I have heard several times in my life, and from various people, about the importance of borderless faith, but I am learning so much more is required to at least begin to make progress.
Much more challenging, and maybe more important, I am learning (slowly), is borderless willingness.
Given how easy it is to identify and pursue the most seemingly comfortable path forward in any given moment, it is worth considering the results of decisions made on such a basis, comparing them with those made from a willingness to do whatever is most helpful, and learning.
Several years ago, in the course of a search for opportunities to serve, I was asked to do community development work in a neighborhood familiar to my family (although not to me).
Not only adjacent to a street where my great-grandparents lived for many decades, the assigned neighborhood was one where they had seen – and experienced – profound, important, and, sometimes, painful, change.
Although historic transformation of the community was well-documented, it was not well-understood, really, and involved much more violence than at least seemed to be acknowledged in discussions about revitalization.
Being from Scotland, where, I believe, her family owned and operated a bed and breakfast, my great-grandmother did what was most natural in blooming where she was planted in a lovely, but, eventually, tumultuous community. Devoted to lifting other people up, this might involve furnishing a struggling family’s home in exchange for musical lessons for her children, or welcoming other newcomers.

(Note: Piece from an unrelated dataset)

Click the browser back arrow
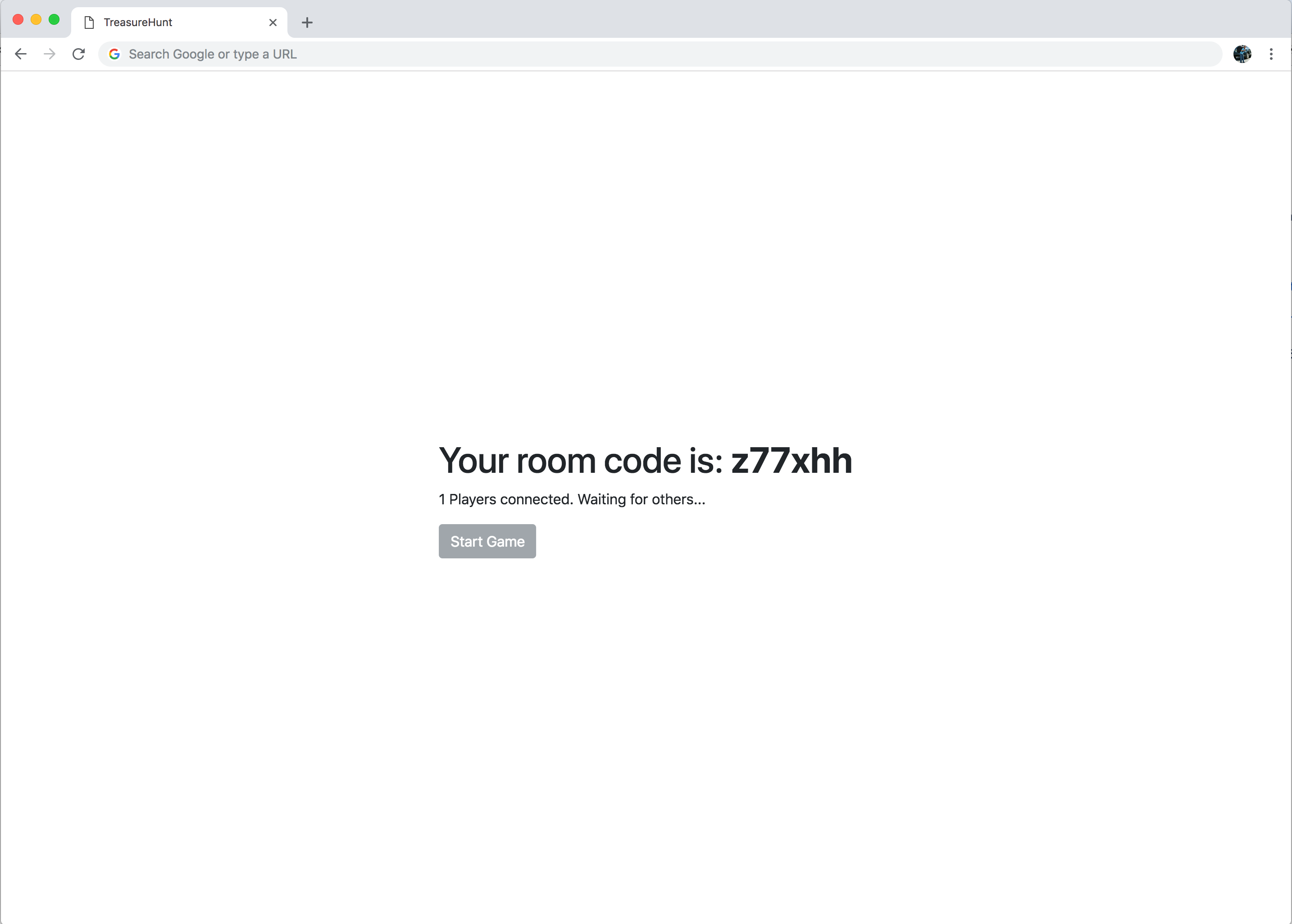21,54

But, once crime became severe, including a number of terrible attacks on widows in their 80s and 90s, my great-grandmother arguably had no choice but to leave, despite what I believe could be probably termed a borderless willingness to stay and serve.
On the Inner City
It is beginning to seem like almost every post on this blog is going to at least reference my experience with the Larry King Live team at CNN.

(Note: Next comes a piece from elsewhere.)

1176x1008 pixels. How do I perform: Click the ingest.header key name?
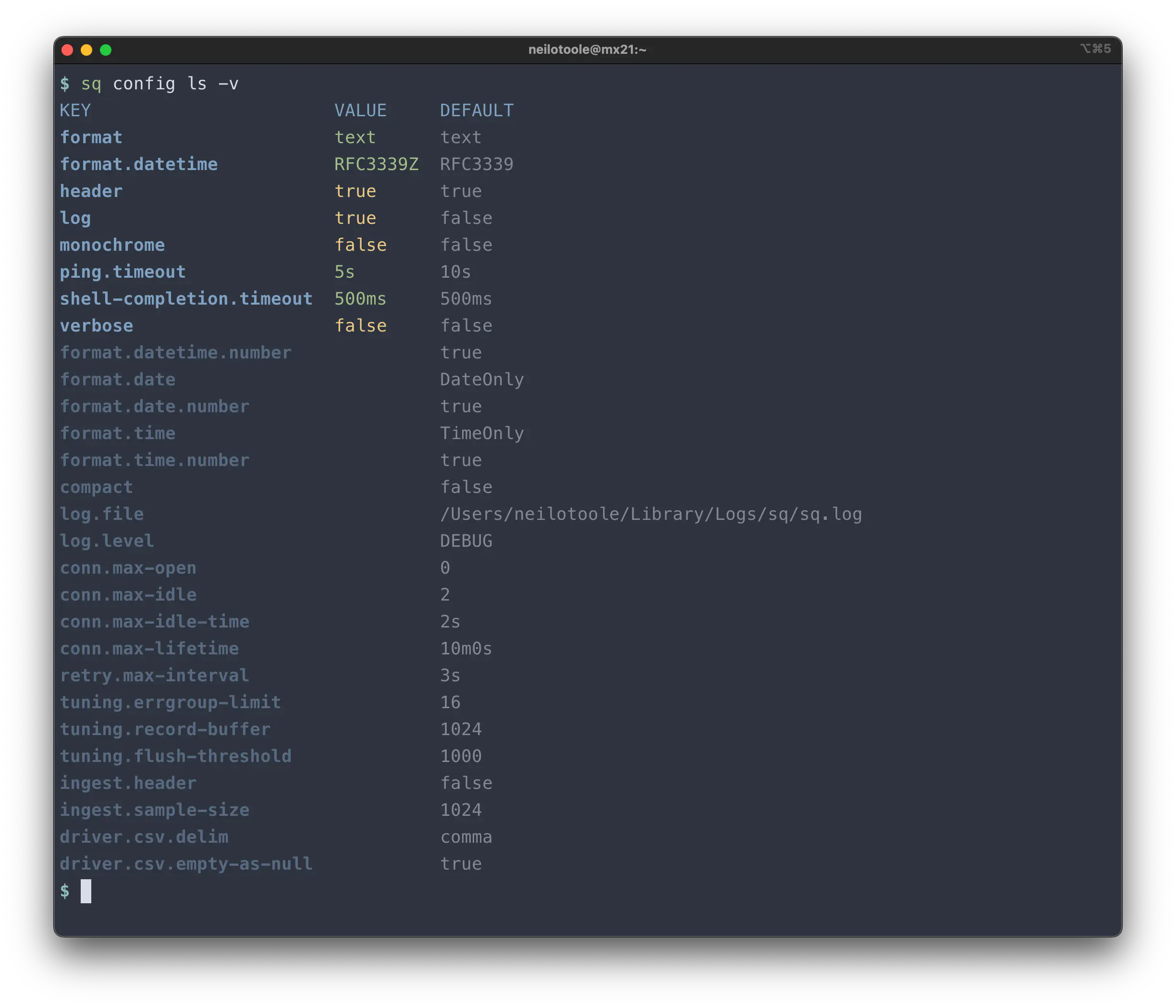click(x=128, y=783)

One memory of this that has stood out most starkly is the feeling of being pressured to move quite far into what I considered to be the distant suburbs of Atlanta and, while noticing and appreciating the grandeur and considerable luxury with which I was suddenly surrounded (although I could hardly afford it), feeling totally wrong about this. Although I had not yet become a terribly engaged neighbor in my former community, where I had loved my affordable life in a downtown area considered less safe, I had still felt a much greater sense of purpose and usefulness there.
Ironically, as I had agreed to rent this apartment under pressure by a man with whom I did not feel ready to move in, while it was remote geographically, it was the inner city of one of the most difficult challenges of my life.
As I attempt to apply a more borderless willingness to address problems in the present, I notice that the more directly I face obstacles, and try to avoid dawdling in less productive and meaningful suburbs of thought and action, the more I feel I am able to help both myself and others. I am grateful for the examples of heroes who measured their progress not according to geography or outward success alone, but by inward growth. (I am learning a little, I believe, from Joseph’s emphasis of his continued relatedness to his brothers in the New Living Translation of the Bible: “I am Joseph, your brother, whom you sold into slavery in Egypt. But don’t be upset, and don’t be angry with yourselves for selling me to this place. It was God who sent me here ahead of you to preserve your lives.”)
To the degree that we can exercise it (and there are limits to this), I am grateful that we all are equipped with a grace to find ourselves led to the inner city, so to speak, of problems in need of our attention in order to help lift up others who may be in greater need than we realize – whether it looks like it or not.